A total of 36,970 Brussels residents left their region last year, while 20,632 new people settled there. Even though the number of Flemish people moving to Brussels reached a record high (11,618), the capital is failing to retain families, dual-income households, and middle-class profiles in the long term.
"Brussels loses families to the outskirts year after year," said Kristophe Thijs, Communications Director at CIB, who spoke of a "double-edged migration."
"The influx of young people, expats, and single people is not enough to structurally compensate for this loss. The figures reflect a life-stage migration. Young people move to Brussels for study or career, but families leave for peace and quiet, space, and a house with a garden."

Molenbeek-Saint-Jean.

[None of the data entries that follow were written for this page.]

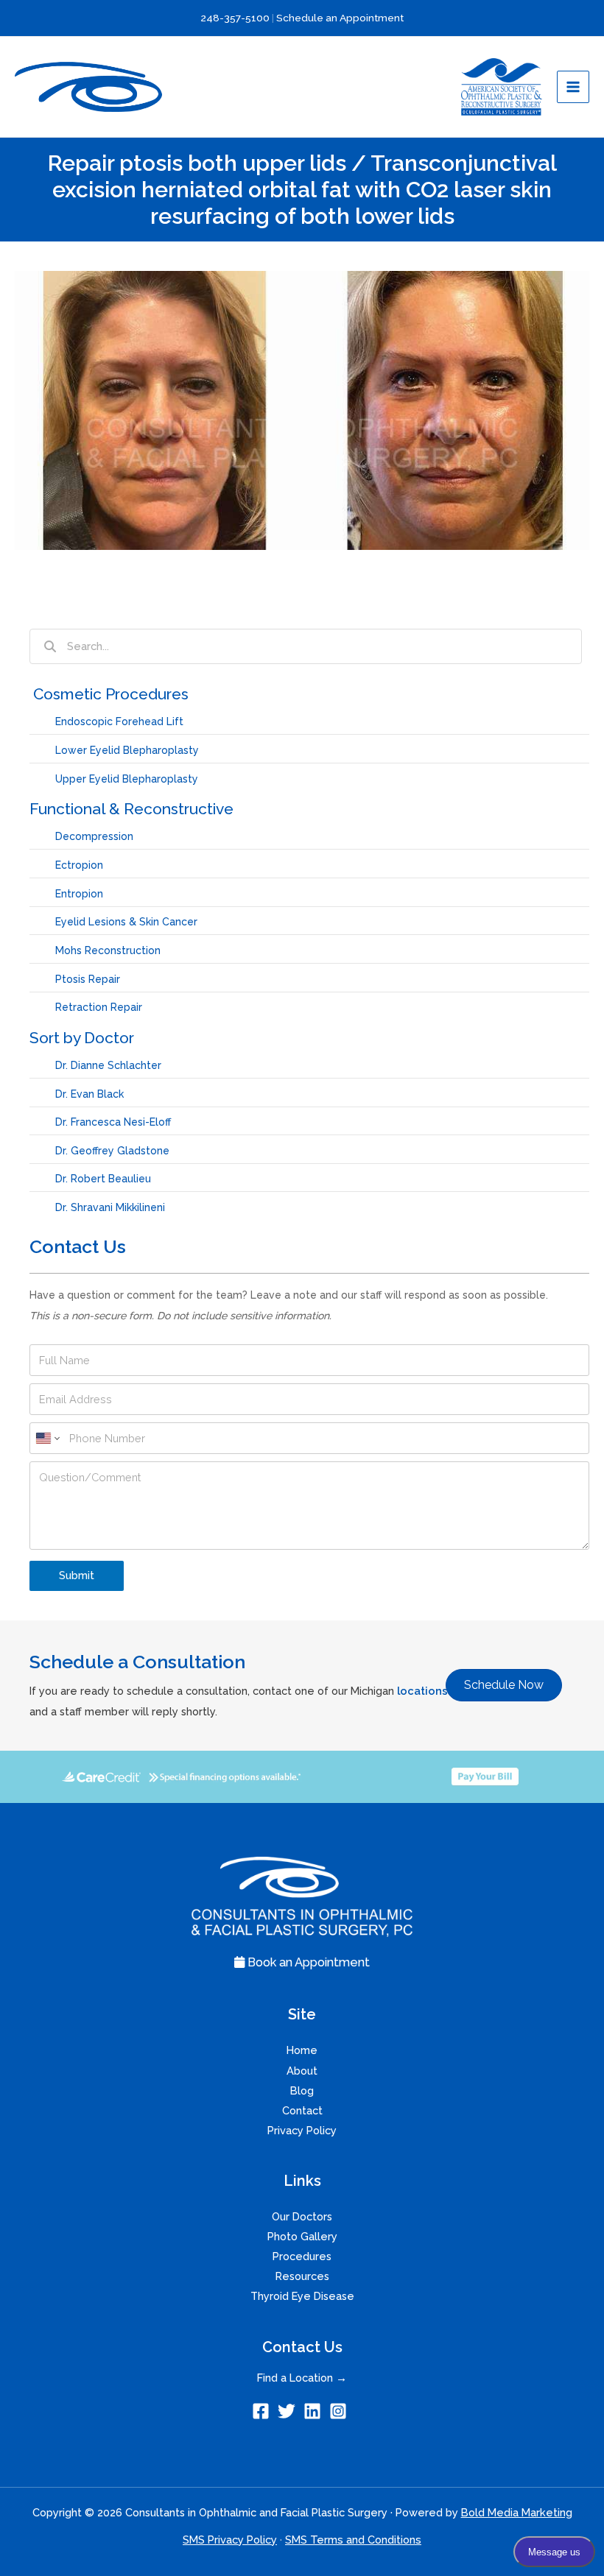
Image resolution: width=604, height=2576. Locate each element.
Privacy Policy (302, 2130)
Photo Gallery (302, 2236)
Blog (302, 2090)
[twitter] (289, 2411)
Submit (76, 1575)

Credit: Belga / Hatim Kaghat
For the CIB, the structural urban exodus points to a policy bottleneck; Brussels is primarily focused on renting, not on "establishing roots." The lack of fiscal and structural incentives for families who want to buy or settle permanently has plagued Brussels "for years."
"Without targeted measures to anchor the middle class, Brussels will lose its socioeconomic backbone to the surrounding municipalities and beyond," the CIB added.
Although a record number of Flemish (11,600) and Walloons (9,014) moved to Brussels, they are too few to compensate for the outflow.
According to Patrick Deboosere, a demographer at the Vrije Universiteit Brussel (VUB), the exodus from Brussels is not a new phenomenon. "Housing prices play a major role in this," he told De Tijd. "The high pressure on Brussels schools and childcare facilities, with their long waiting lists, also plays a role."
Not shrinking
Still, this does not mean that the Brussels population is shrinking. Figures from the Belgian statistics agency Statbel show that the region gained a net of over 6,200 residents in 2024. While this growth is mainly due to migration from abroad, Brussels also remains the only region that registers more births than deaths.
Of the 36,970 Brussels residents who left the region last year, two-thirds (23,699) went to the north of the country. With a record number of nearly 10,000 Walloon residents also moving to Flanders last year, the region welcomed over 33,600 new arrivals.
"Flanders remains a major residential magnet in the Belgian migration landscape," the CIB said. "In particular, the Flemish periphery and medium-sized cities such as Mechelen, Leuven, and Aalst score highly. The region offers an attractive combination of job opportunities, good education, and relatively affordable housing compared to Brussels."

Dinant. Credit: Isabella Vivian / The Brussels Times
Wallonia also saw an influx of both Brussels residents (13,271) and Flemish residents (8,079). Although the economic appeal is more limited, housing affordability remains a decisive factor, according to the CIB. "Border municipalities around Walloon Brabant and Namur are particularly popular."
For the real estate federation, the current migration figures clearly show that housing in Belgium is no longer bound by regional borders, but that policy still is. Housing taxes, premiums, property regulations, social housing, and spatial planning are organised on an island basis, while people move according to different logic: life stage, accessibility, cost, environment, and future prospects.
"Without structural cooperation between regions, people continue to move in a policy vacuum, where housing is too often a consequence of chance rather than choice," they stressed.